Sun Life and many of Canada’s major health insurance companies have cautiously approached the Medical Marijuana landscape due to the potentially high costs of coverage, and thin clinical proof of its effectiveness. In the U.S. insurance providers are countlessly denying claims due to federal roadblocks, even with state courts pushing for fair use. Will new rulings outweigh the old in an act to reshape the judicial system? Unfortunately we don’t see widespread Medical Cannabis coverage realistic in the short term, however, progress is definitely still being made in the right direction.
According to a New Hampshire Supreme Court decision, the court ruled in favour of Mr. Panaggio, age 59, who was demanding coverage for an on the job injury.

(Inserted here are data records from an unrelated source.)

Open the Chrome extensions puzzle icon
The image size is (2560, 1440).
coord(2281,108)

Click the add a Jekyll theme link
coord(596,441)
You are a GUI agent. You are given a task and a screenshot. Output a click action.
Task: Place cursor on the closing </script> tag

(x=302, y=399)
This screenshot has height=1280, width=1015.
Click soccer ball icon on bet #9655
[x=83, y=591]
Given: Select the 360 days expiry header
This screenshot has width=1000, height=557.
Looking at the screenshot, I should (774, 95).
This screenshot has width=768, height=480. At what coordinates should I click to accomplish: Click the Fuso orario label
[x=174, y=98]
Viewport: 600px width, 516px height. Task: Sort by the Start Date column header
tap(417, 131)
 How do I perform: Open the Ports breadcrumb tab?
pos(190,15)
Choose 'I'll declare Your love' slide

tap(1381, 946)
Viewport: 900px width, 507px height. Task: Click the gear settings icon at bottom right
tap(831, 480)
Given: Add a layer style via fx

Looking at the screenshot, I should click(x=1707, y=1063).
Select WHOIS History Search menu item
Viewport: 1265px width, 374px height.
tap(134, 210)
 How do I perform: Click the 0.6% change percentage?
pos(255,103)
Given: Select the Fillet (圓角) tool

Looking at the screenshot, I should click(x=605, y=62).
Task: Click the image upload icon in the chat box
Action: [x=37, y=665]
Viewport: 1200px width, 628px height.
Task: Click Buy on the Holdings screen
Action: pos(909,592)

Using Medical Marijuana to treat the pain caused by his injury, the board re-reviewed the case and did admit they found it to be a therapeutic benefit to him, however, both the board and the court could not confirm the coverage because of Marijuana’s criminal status federally. “It’s been an emotional rollercoaster,” said Panaggio, a former chemical worker in Nashua, New Hampshire, who was injured in 1991 and has been fighting for insurance coverage ever since.
Another, not so recent American case from New Jersey holds up as the most recent major proceeding, as administration judges ruled that an insurance company must reimburse the Medical Marijuana bill of a man who suffered an on the job injury, back in 2014. Andrew Watson developed a neuropathic pain is his hand after a power saw accident at work. He soon demanded his health insurance cover the cost of Medical Cannabis after his physician classified it as appropriate treatment. These are the kinds of physician-level recommendations that will move the general public away from opioid painkillers, as well as their inverse long term side effects. Judge Ingrid L French made the ruling after hearing testimony from both Watson and Cherry Hill’s psychiatric neurologists who endorsed the benefits of Cannabis.
The courts continue to rule however that federal law must take precedence in conflicts involving medical coverage. At least five states, including Maine, Minnesota, New Jersey, Connecticut, and New Mexico, are reimbursing Medical Marijuana treatment under compensation laws, so we still view the push back some companies are giving as just an unwillingness to comply. In states such as Florida, North Dakota, and Michigan, laws have been passed to exclude covering such treatment for worker compensation.
The positive rulings where insurance companies are compelled to cover Marijuana could be paramount for medical patients as well as healthcare companies. At this point in time, all Cannabis patients must pay for their own medical use. We believe this will offer very powerful cost savings with respect to the entire worker’s compensation industry. More costly pharmaceuticals can be reduced and Medical Marijuana would be a less expensive treatment option.
However, the new nature of the Cannabis plant and the uncertainty surrounding it will lead insurers to scrutinize the conditions they cover under a meticulous microscope. The range of conditions covered in the future, from post-traumatic stress disorder to short-term sleep disturbances, will open the door to including larger amounts of the population who are looking for alternative solutions. Only time will tell how the Medical Cannabis landscape unfolds and if the health insurers will put up a fight or begin building out the offerings that people certainly want and need.